Starbucks aveva lanciato il software chiamato “Automated Counting” nei propri negozi in Nord America a settembre 2025. Lo strumento, sviluppato in collaborazione con NomadGo, avrebbe dovuto velocizzare il monitoraggio dell’inventario. Il funzionamento era semplice: i dipendenti usavano dispositivi mobili per scansionare gli articoli sugli scaffali. L’obiettivo dichiarato era automatizzare il compito noioso di contare latte, sciroppi e altri ingredienti, aumentare la precisione e ottimizzare la catena di approvvigionamento.
All’epoca del lancio, la CTO Deb Hall Lefevre aveva pubblicato un post sul blog aziendale (poi rimosso) in cui descriveva lo strumento con toni entusiastici, spiegando che con una rapida scansione tramite tablet i “partner” (il termine che Starbucks usa per i propri dipendenti) avrebbero potuto vedere istantaneamente cosa fosse disponibile in magazzino, assicurando che ingredienti come la schiuma fredda, il latte d’avena o la salsa al caramello fossero sempre pronti all’uso. La promessa era chiara: meno tempo nel retro del negozio e più tempo dedicato alla preparazione delle bevande e al rapporto con la clientela.
Cosa è andato storto con lo strumento AI di Starbucks
Le cose, però, non sono andate esattamente come previsto. Lo strumento di inventario AI si è rivelato tutt’altro che affidabile: etichettava erroneamente gli articoli e sbagliava i conteggi con una certa regolarità. Era noto per confondere tra loro tipi di latte simili o, peggio ancora, per saltarli del tutto durante la scansione.
Un dettaglio piuttosto significativo: il video promozionale pubblicato da Starbucks nel post di settembre conteneva già, involontariamente, un segnale d’allarme. La clip mostrava il sistema che mancava una bottiglia di sciroppo alla menta piperita mentre un dipendente scansionava lo scaffale. Un presagio, col senno di poi, delle difficoltà che sarebbero emerse su scala più ampia.
Il ritorno al conteggio manuale
Con l’addio allo strumento AI, i dipendenti di Starbucks torneranno quindi al metodo tradizionale per la gestione dell’inventario.
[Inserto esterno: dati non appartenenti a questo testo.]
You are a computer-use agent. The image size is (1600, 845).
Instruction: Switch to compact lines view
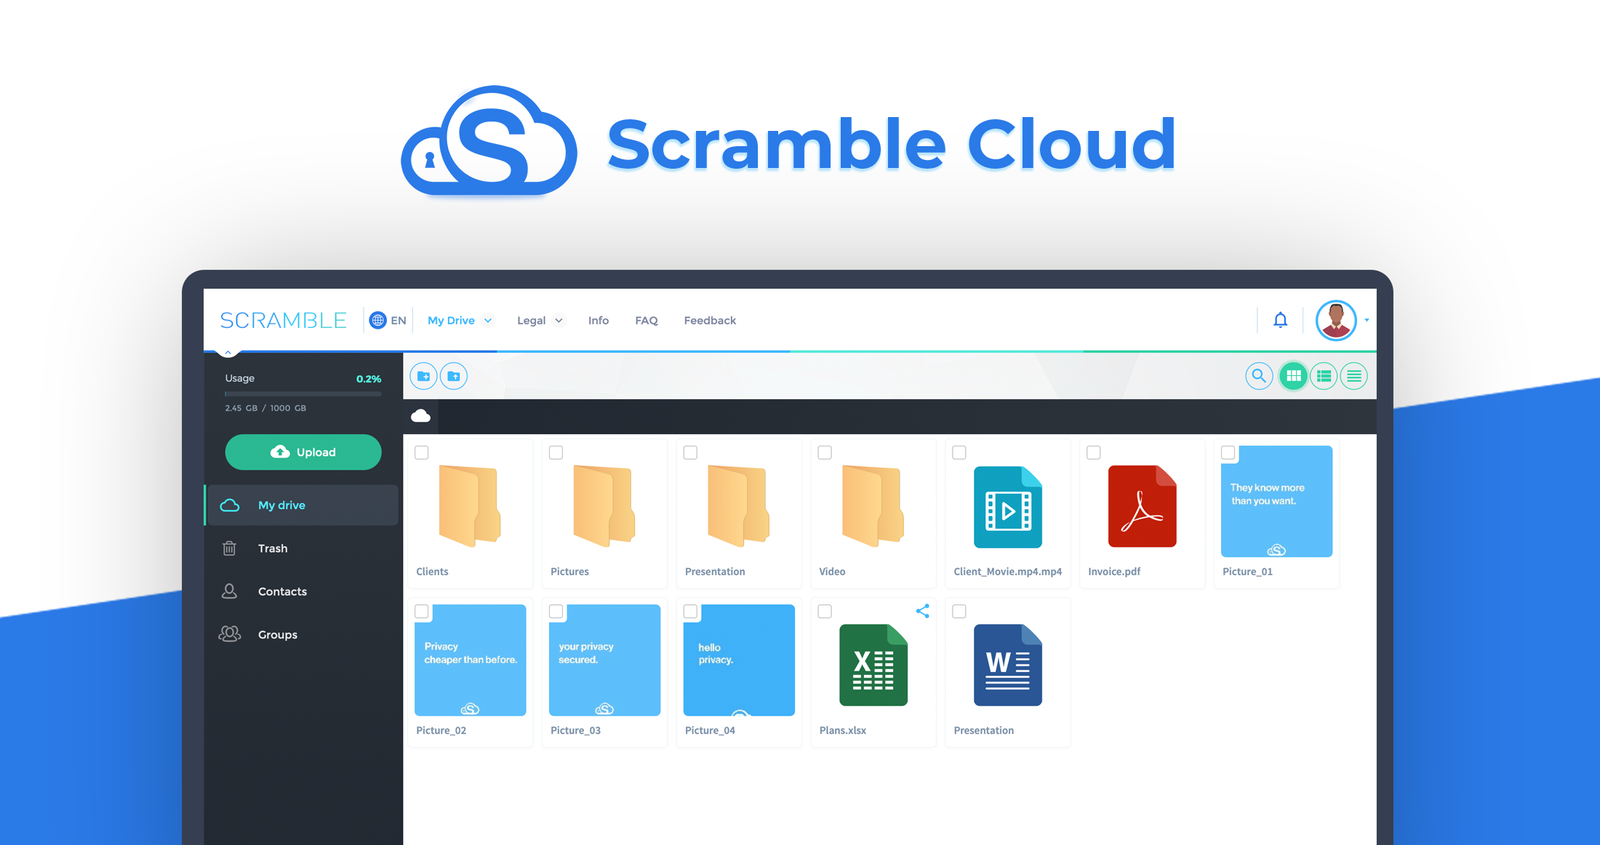pyautogui.click(x=1354, y=376)
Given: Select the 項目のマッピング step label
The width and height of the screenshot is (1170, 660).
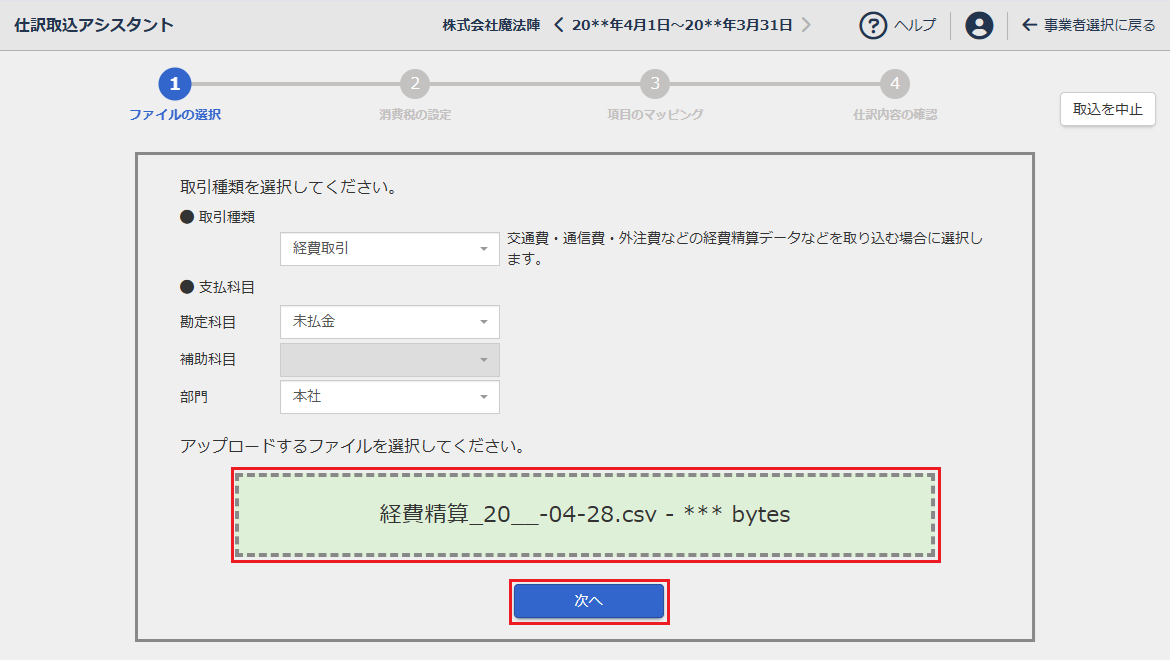Looking at the screenshot, I should [655, 115].
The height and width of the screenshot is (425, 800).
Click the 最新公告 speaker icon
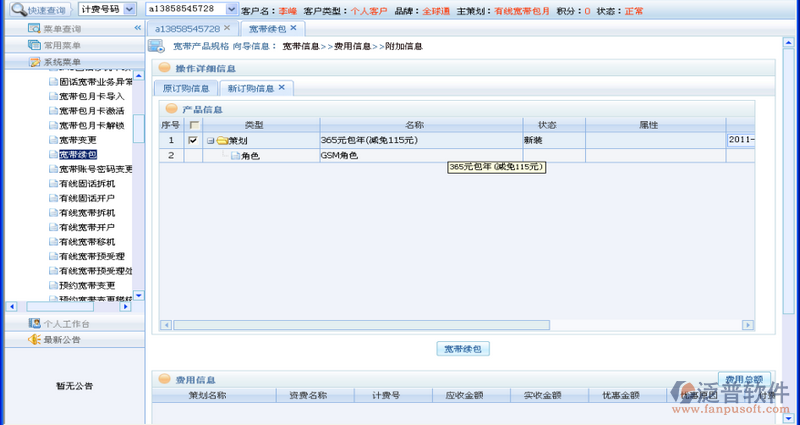point(35,340)
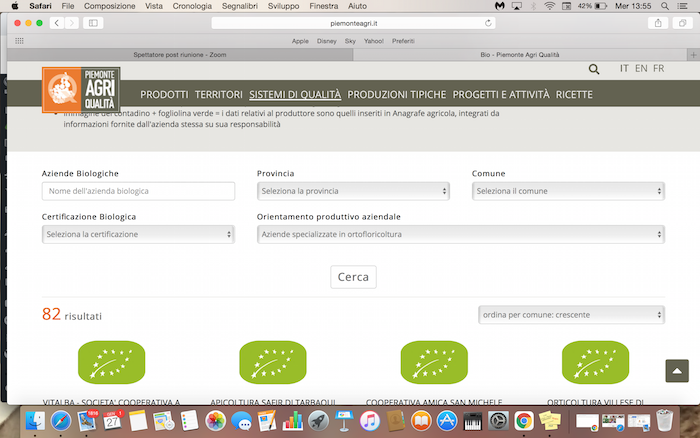Click the Safari reload page icon
The width and height of the screenshot is (700, 438).
(489, 23)
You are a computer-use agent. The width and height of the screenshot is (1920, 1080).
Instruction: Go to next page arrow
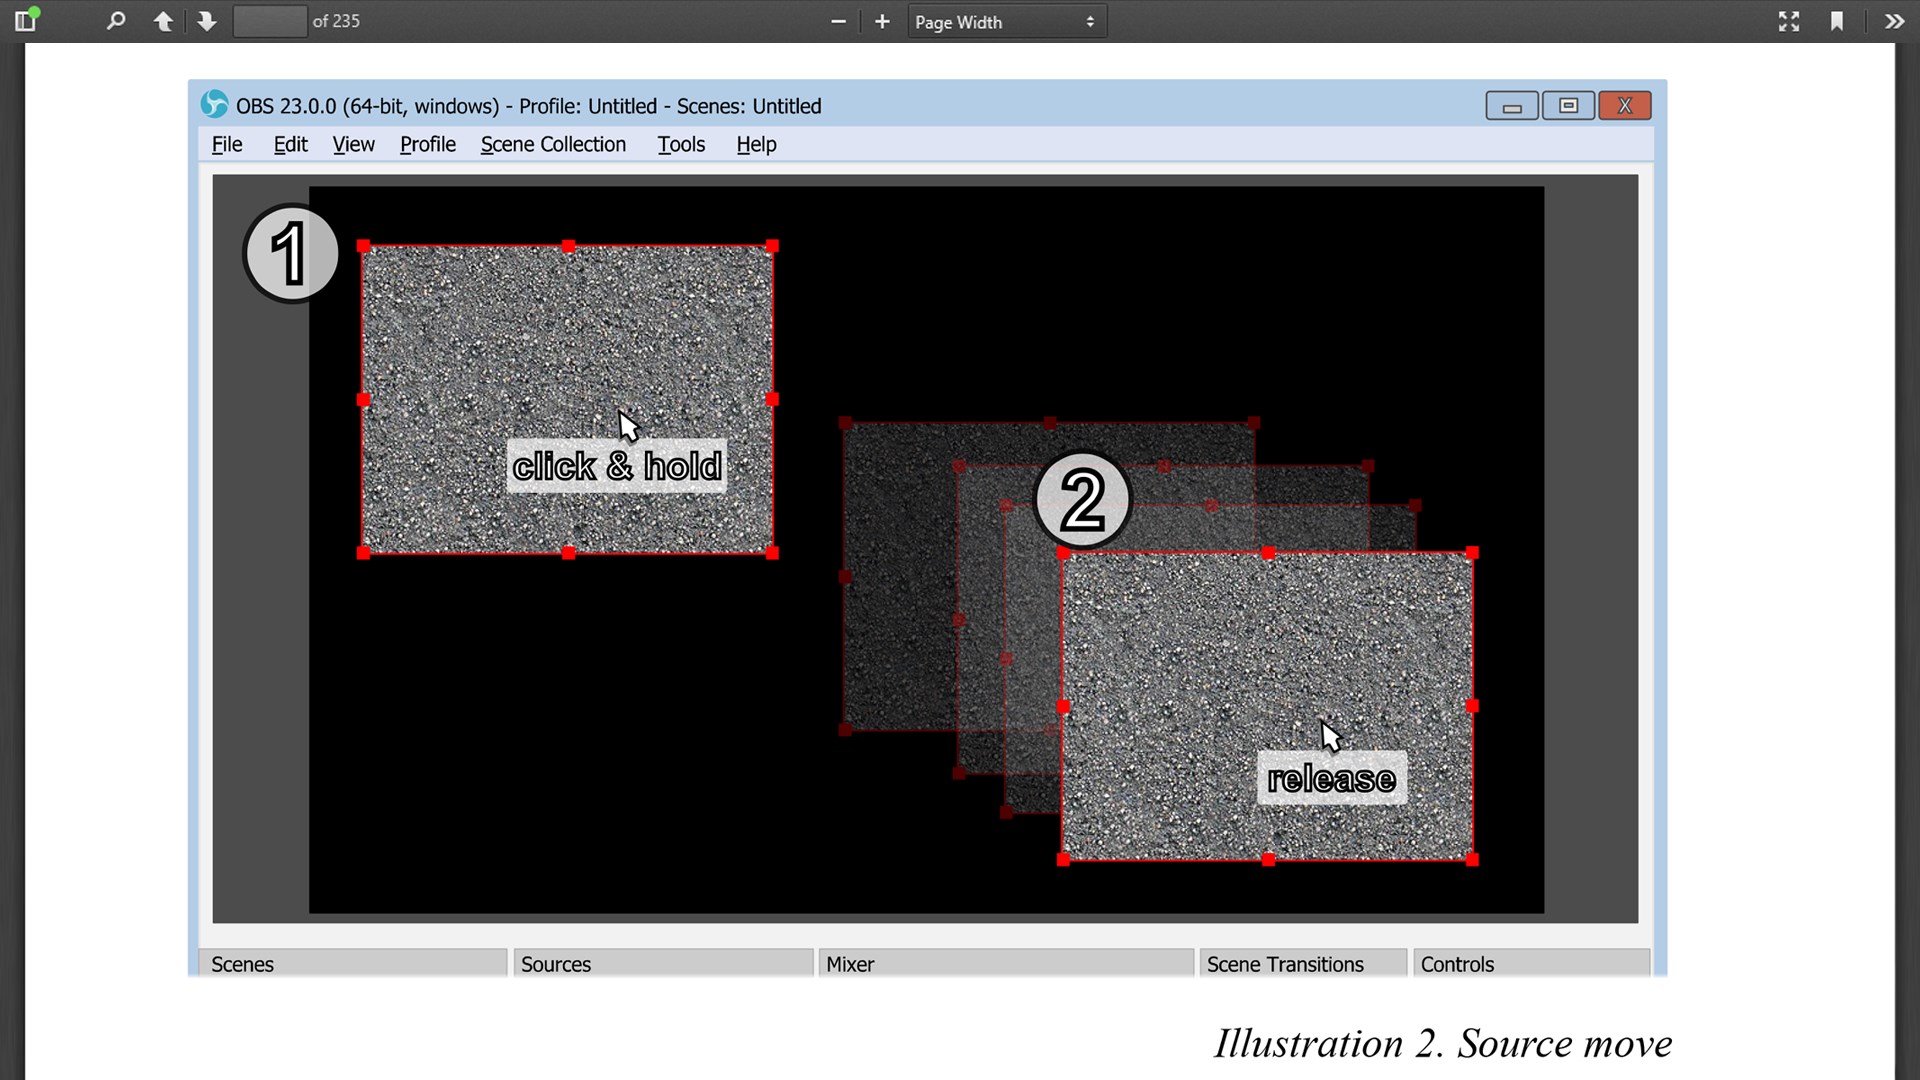(207, 21)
Una newsletter interna dell’azienda ha comunicato che “le componenti delle bevande e il latte verranno ora contati nello stesso modo in cui si contano le altre categorie di inventario nel vostro negozio”. E a quanto pare il personale non sembra particolarmente dispiaciuto. Un dipendente avrebbe scritto in risposta all’annuncio: “Grazie per aver eliminato il Conteggio Automatico! L’idea alla base era ottima, ma l’esecuzione si stava rivelando complicata.”